In keeping with Percy Bridgman's view that

…in general, we mean by a concept nothing more than a set of operations; the concept is synonymous with the corresponding sets of operations. (Bridgman 1927, 5)

one might suppose that operationalizations are definitions or meaning rules such that it is analytically true, e.g., that every liquid that turns litmus red in a properly conducted test is acidic. But it is more faithful to actual scientific practice to think of operationalizations as defeasible rules for the application of a concept such that both the rules and their applications are subject to revision on the basis of new empirical or theoretical developments. So understood, to operationalize is to adopt verbal and related practices for the purpose of enabling scientists to do their work. Operationalizations are thus sensitive and subject to change on the basis of findings that influence their usefulness (Feest, 2005).

Definitional or not, investigators in different research traditions may be trained to report their observations in conformity with conflicting operationalizations. Thus instead of training observers to describe what they see in a bubble chamber as a whitish streak or a trail, one might train them to say they see a particle track or even a particle. This may reflect what Kuhn meant by suggesting that some observers might be justified or even required to describe themselves as having seen oxygen, transparent and colorless though it is, or atoms, invisible though they are. (Kuhn 1962, 127ff) To the contrary, one might object that what one sees should not be confused with what one is trained to say when one sees it, and therefore that talking about seeing a colorless gas or an invisible particle may be nothing more than a picturesque way of talking about what certain operationalizations entitle observers to say.
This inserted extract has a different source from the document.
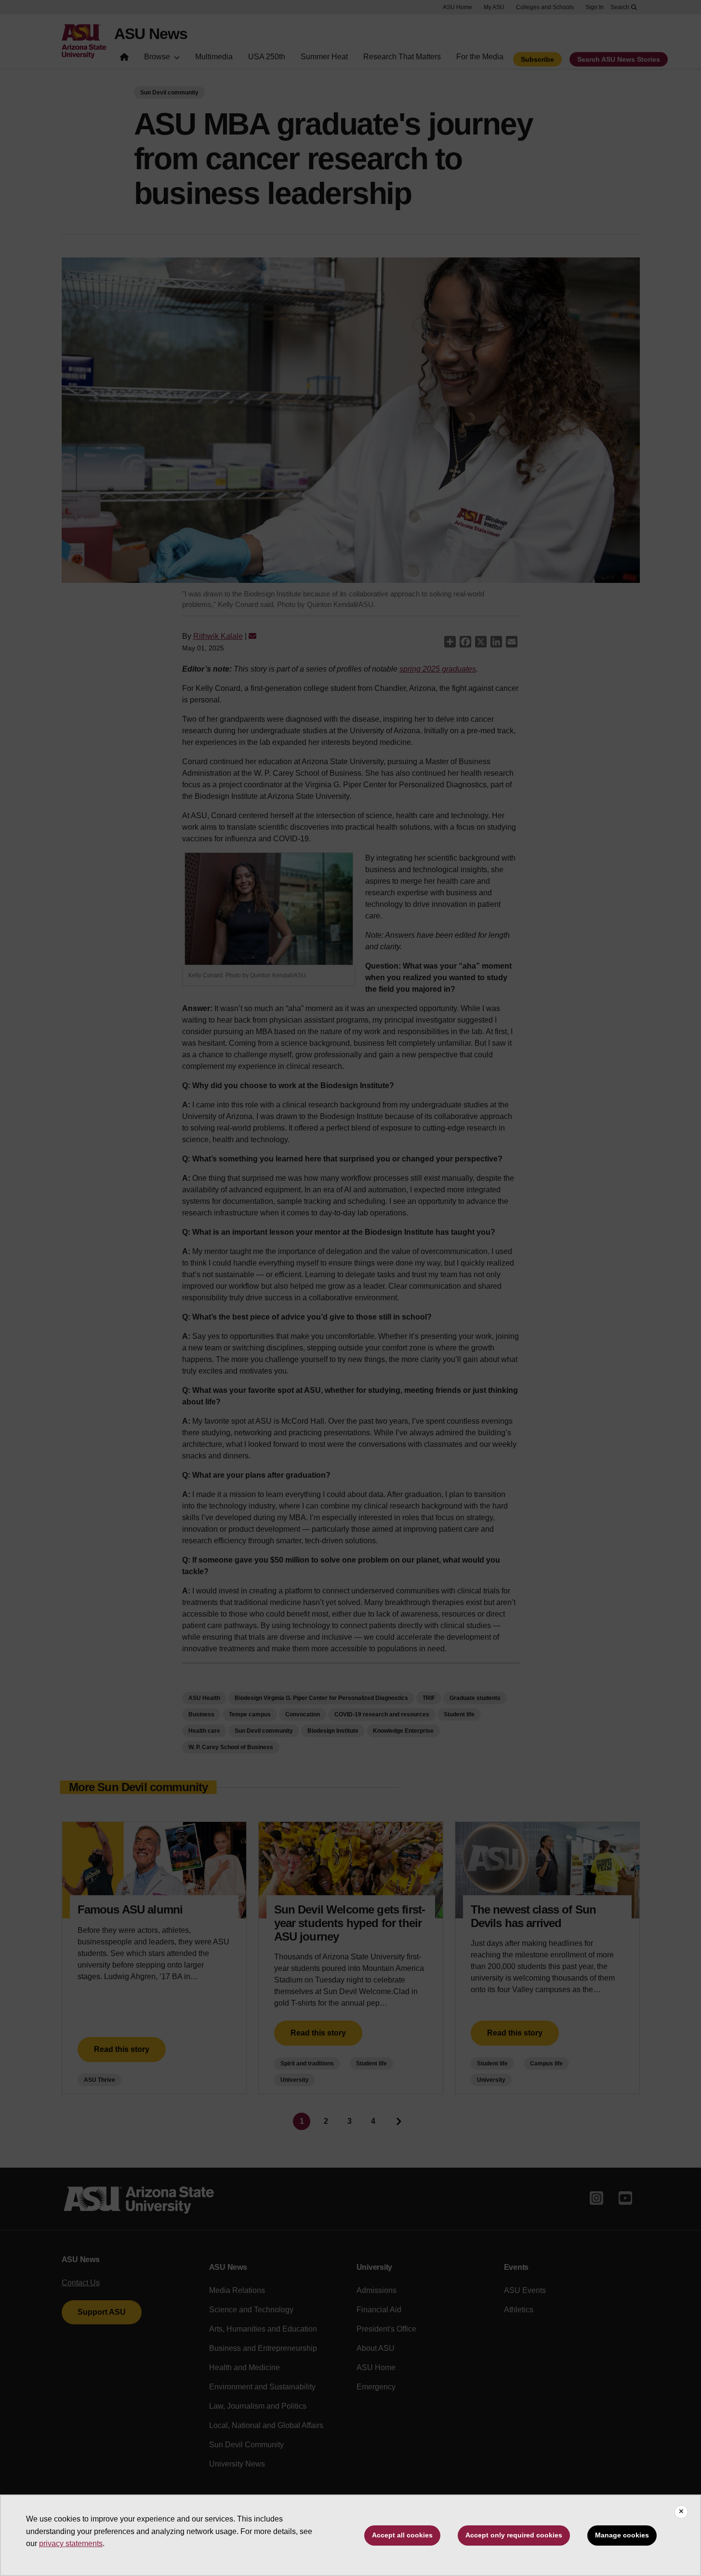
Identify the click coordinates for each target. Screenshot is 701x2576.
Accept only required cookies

Strictly speaking, the objection concludes, the term ‘observation report’ should be reserved for descriptions that are neutral with respect to conflicting operationalizations.
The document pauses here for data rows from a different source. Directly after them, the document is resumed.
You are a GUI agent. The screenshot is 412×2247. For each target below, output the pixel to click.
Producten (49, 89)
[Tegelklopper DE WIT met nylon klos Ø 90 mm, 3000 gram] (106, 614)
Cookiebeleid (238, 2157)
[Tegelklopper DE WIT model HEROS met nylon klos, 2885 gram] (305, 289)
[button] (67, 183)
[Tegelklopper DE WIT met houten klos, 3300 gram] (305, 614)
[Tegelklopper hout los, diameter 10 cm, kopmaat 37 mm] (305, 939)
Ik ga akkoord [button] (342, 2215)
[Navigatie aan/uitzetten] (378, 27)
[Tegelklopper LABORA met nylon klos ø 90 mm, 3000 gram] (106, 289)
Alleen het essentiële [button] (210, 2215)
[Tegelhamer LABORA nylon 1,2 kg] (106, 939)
If observational data are just those utterances that meet Feyerabend's decidability and agreeability conditions, the import of semantic theory loading depends upon how quickly, and for which sentences reasonably sophisticated language users who stand in different paradigms can non-inferentially reach the same decisions about what to assert or deny. Some would expect enough agreement to secure the objectivity of observational data. Others would not. Still others would try to supply different standards for objectivity.

8. Is perception theory laden?

The example of Pettersson's and Rutherford's scintillation screen evidence (above) attests to the fact that observers working in different laboratories sometimes report seeing different things under similar conditions. It's plausible that their expectations influence their reports. It's plausible that their expectations are shaped by their training and by their supervisors' and associates' theory driven behavior. But as happens in other cases as well, all parties to the dispute agreed to reject Pettersson's data by appeal to results of mechanical manipulations both laboratories could obtain and interpret in the same way without compromising their theoretical commitments.
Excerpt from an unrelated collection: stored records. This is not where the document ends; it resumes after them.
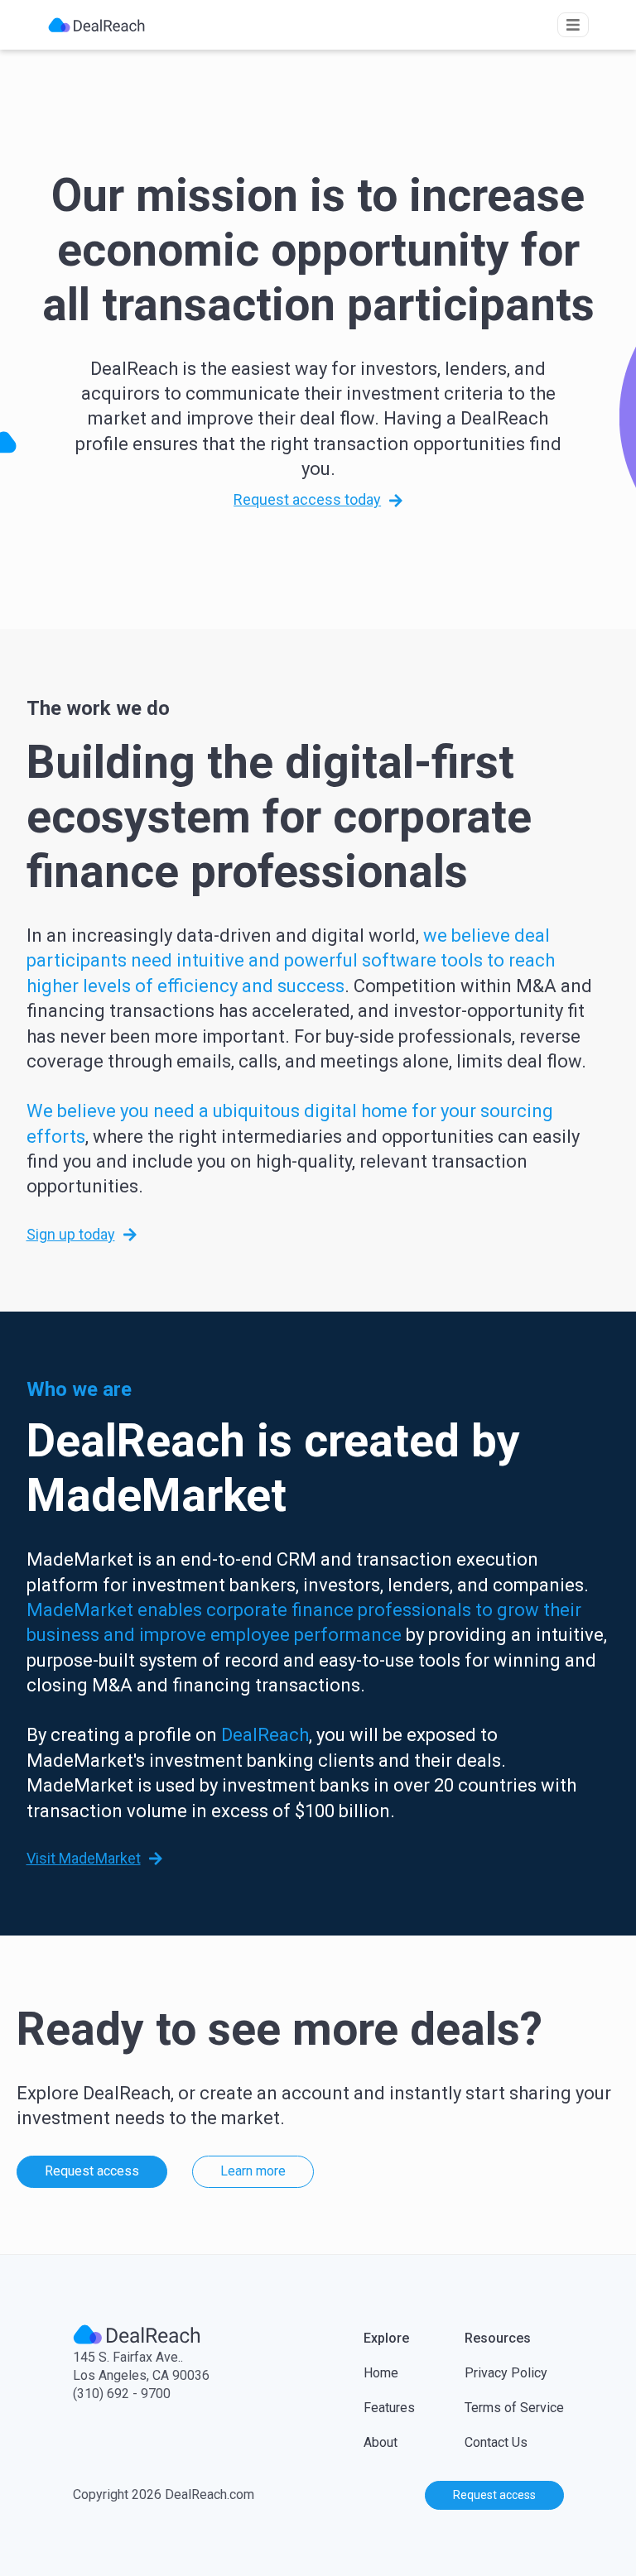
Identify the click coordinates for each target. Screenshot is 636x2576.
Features (389, 2407)
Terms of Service (514, 2407)
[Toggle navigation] (573, 25)
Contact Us (496, 2442)
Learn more (253, 2171)
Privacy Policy (506, 2373)
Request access (92, 2171)
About (381, 2442)
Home (381, 2373)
Furthermore proponents of incompatible theories often produce impressively similar observational data. Much as they disagreed about the nature of respiration and combustion, Priestley and Lavoisier gave quantitatively similar reports of how long their mice stayed alive and their candles kept burning in closed bell jars. Priestley taught Lavoisier how to obtain what he took to be measurements of the phlogiston content of an unknown gas. A sample of the gas to be tested is run into a graduated tube filled with water and inverted over a water bath. After noting the height of the water remaining in the tube, the observer adds “nitrous air” (we call it nitric oxide) and checks the water level again. Priestley, who thought there was no such thing as oxygen, believed the change in water level indicated how much phlogiston the gas contained. Lavoisier reported observing the same water levels as Priestley even after he abandoned phlogiston theory and became convinced that changes in water level indicated free oxygen content (Conant 1957, 74–109).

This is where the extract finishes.